You can purchase pre-made pizza dough, either fresh or frozen, at any grocery store.

Directions

Tomato sauce:

  1. In a large saucepan over low heat, cook garlic in olive oil until fragrant for about two minutes, being careful not to brown.
  2. Add crushed tomatoes, tomato paste, dried basil, dried oregano, salt and pepper, stirring occasionally.
  3. Simmer for approximately 30 minutes on low heat, remove from heat.

Tomato Pie: 

  1. Preheat the oven to 400 degrees Fahrenheit.
  2. Coat 1/2 sheet pan with cornmeal.
  3. In a bowl, combine yeast, sugar, and warm water, and gently whisk to combine. Let stand until foamy, about 10 minutes.
  4. Add 3/4 of the flour, extra virgin olive oil, and salt to the mixing bowl. Mix with a wooden spoon until most of the flour is incorporated, and the dough starts to release from the bowl. 
  5. Add some flour to your countertop and knead the dough for 5 minutes. 
  6. Form the dough into a round and place back in the mixing bowl.
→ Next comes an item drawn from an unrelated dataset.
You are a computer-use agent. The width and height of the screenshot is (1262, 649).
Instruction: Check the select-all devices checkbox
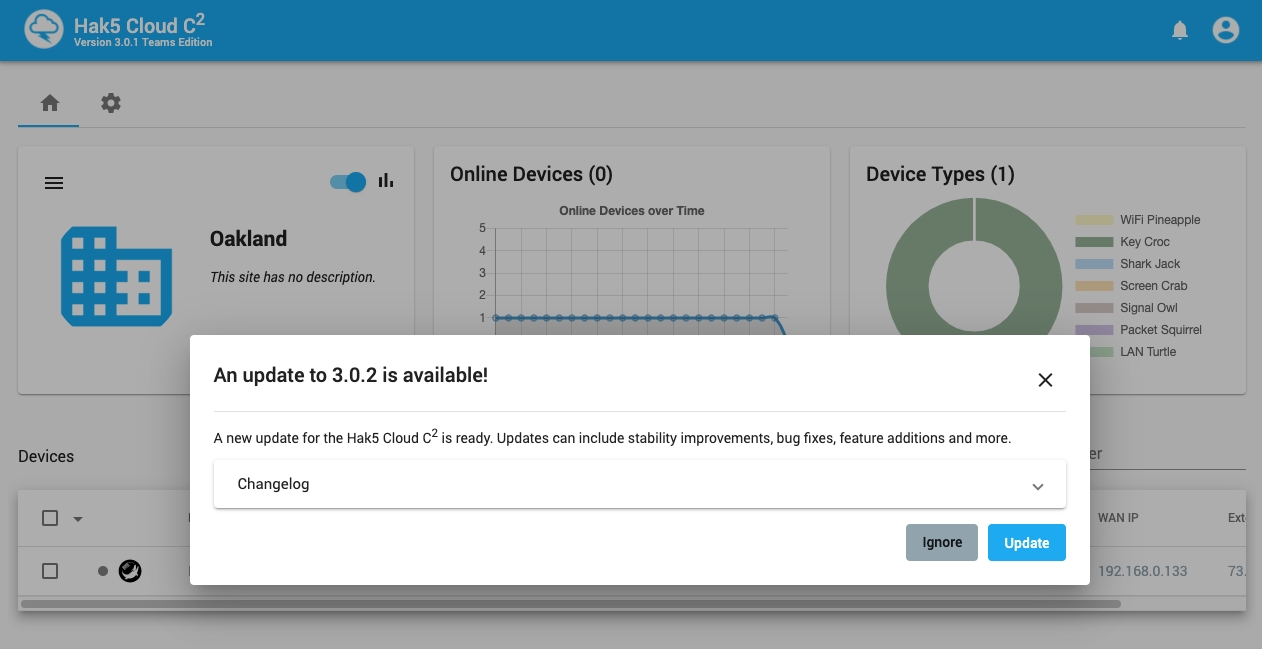pyautogui.click(x=50, y=518)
Coat the dough with oil and cover with plastic wrap. Place in a warm location for 30 minutes - 1 hour until the dough almost doubles in size.  
  7. Gently press dough towards the edges of the pan until it’s 1-inch thick and spreads to the rim. 
  8. Coat dough with oil, and use a fork to prick the surface of the dough. 
  9. Store in a warm place for 1 hour to let rise and double in size. 
  10. Coat dough with tomato sauce and bake for 10-15 minutes or until dough is cooked through. 
  11. Cut and garnish with parmesan.